Je pense que chacun peut y trouver un point commun tant l’auteur cite de choses toutes simples de la vie ( ce que j’ai appelé banalités mais mon terme est un peu péjoratif et je le regrette)
c’est étonnant parce que l’intrigue en elle -même n’a rien de passionnant et pourtant le livre m’a plu.
Il y a plein de petites choses qui sont bien vues. J’en ai retrouvé sur l’adolescence avec mon expérience de mère, sur la vieillesse avec cette fois mon expérience de fille. Même si ce regard sur la vie est assez pessimiste, on s’y retrouve au moins sur un ou plusieurs points. C’est ce qui touche, je crois.
On toujours, quelque part, insatisfaite. Est-une raison pour se jeter partout, même dans des bras virils et nouveaux ?
Certaines le font c’est vrai. Je me souviens, j’étais alors jeune, je débutais ma vie professionnelle et je regardais avec un air ahuri mes collègues parler du nouveau canapé qu’elle n’avais pas manqué d’acheter, parce que tu sais, je voulais en avoir un plus beau que Nicole. Ne croyez surtout pas que ce n’est qu’un épisode féminin. Les mecs ne valaient pas mieux.

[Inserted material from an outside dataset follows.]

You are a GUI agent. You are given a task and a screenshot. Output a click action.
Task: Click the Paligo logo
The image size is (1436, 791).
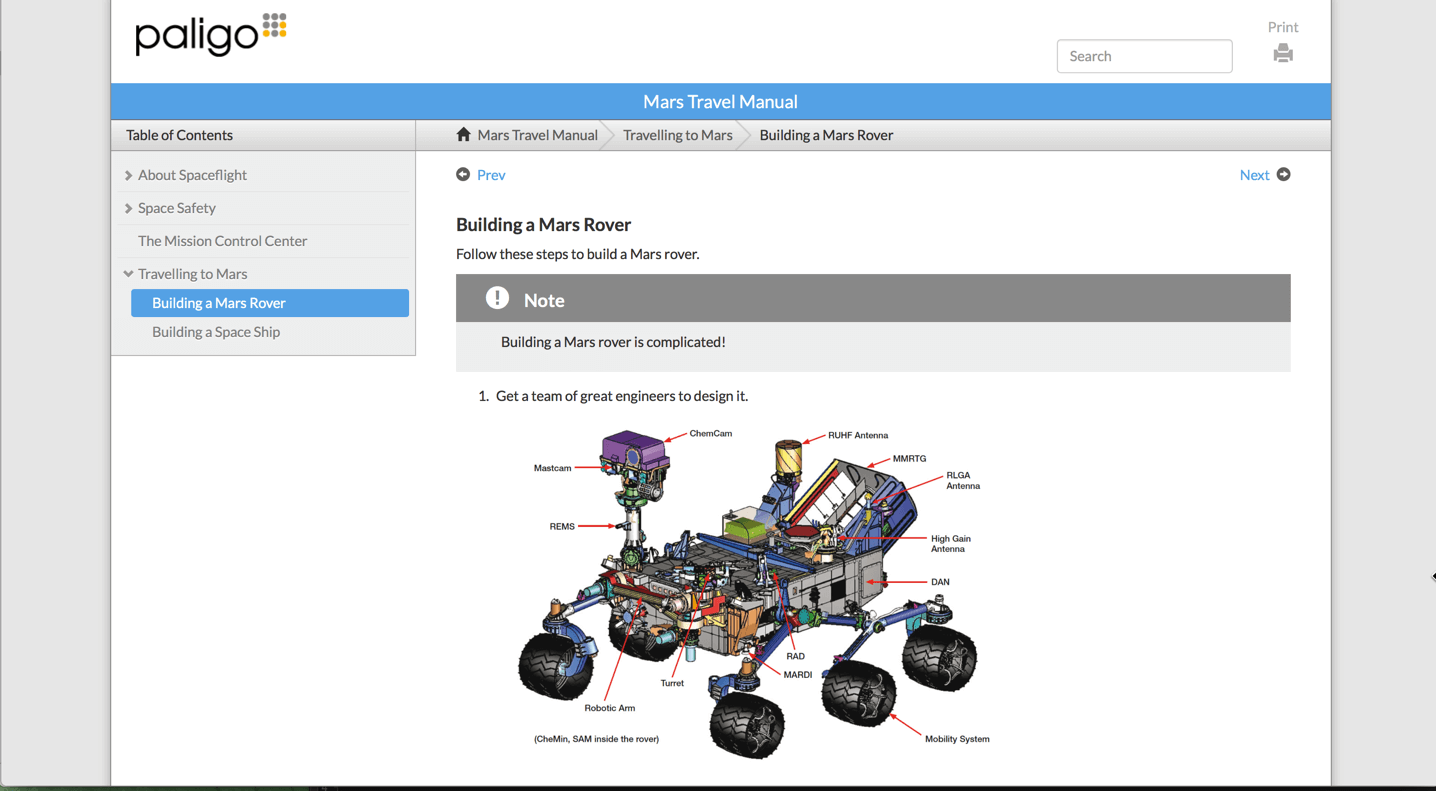(211, 35)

C’est donc un mal très ancien et j’ai certainement dû y participer un peu.
C’est ce qui est affolant, on se retrouve tous un peu dans ce roman.
J’avais beaucoup aimé La cote 400 mais ce titre ne me dit rien pour le moment, peut-être plus tard qui sait ?
Il avait eu bonne presse ce précédent roman.
Je l’ai abandonné ce roman. Je m’y ennuyais et il ne se passait rien, et puis j’avais envie de secouer cette femme. Alors je l’ai laissé de coté. Je le reprendrai peut-être plus tard, ou pas.
Je l’ai lu il y a quelques jours et vraiment, j’ai passé un très bon moment de lecture! En même temps, j’adore les romans assez lents, où il ne se passe pas énormément de choses et où tout passe dans les pensées des gens (comme le roman de Rachel Cusk « Arlington Park »). Je connaissais Sophie Divry grâce à son roman La cote 400, sur le monde des bibliothécaires. Je trouve qu’elle a du talent et je suis bien décidée à suivre ses futures sorties!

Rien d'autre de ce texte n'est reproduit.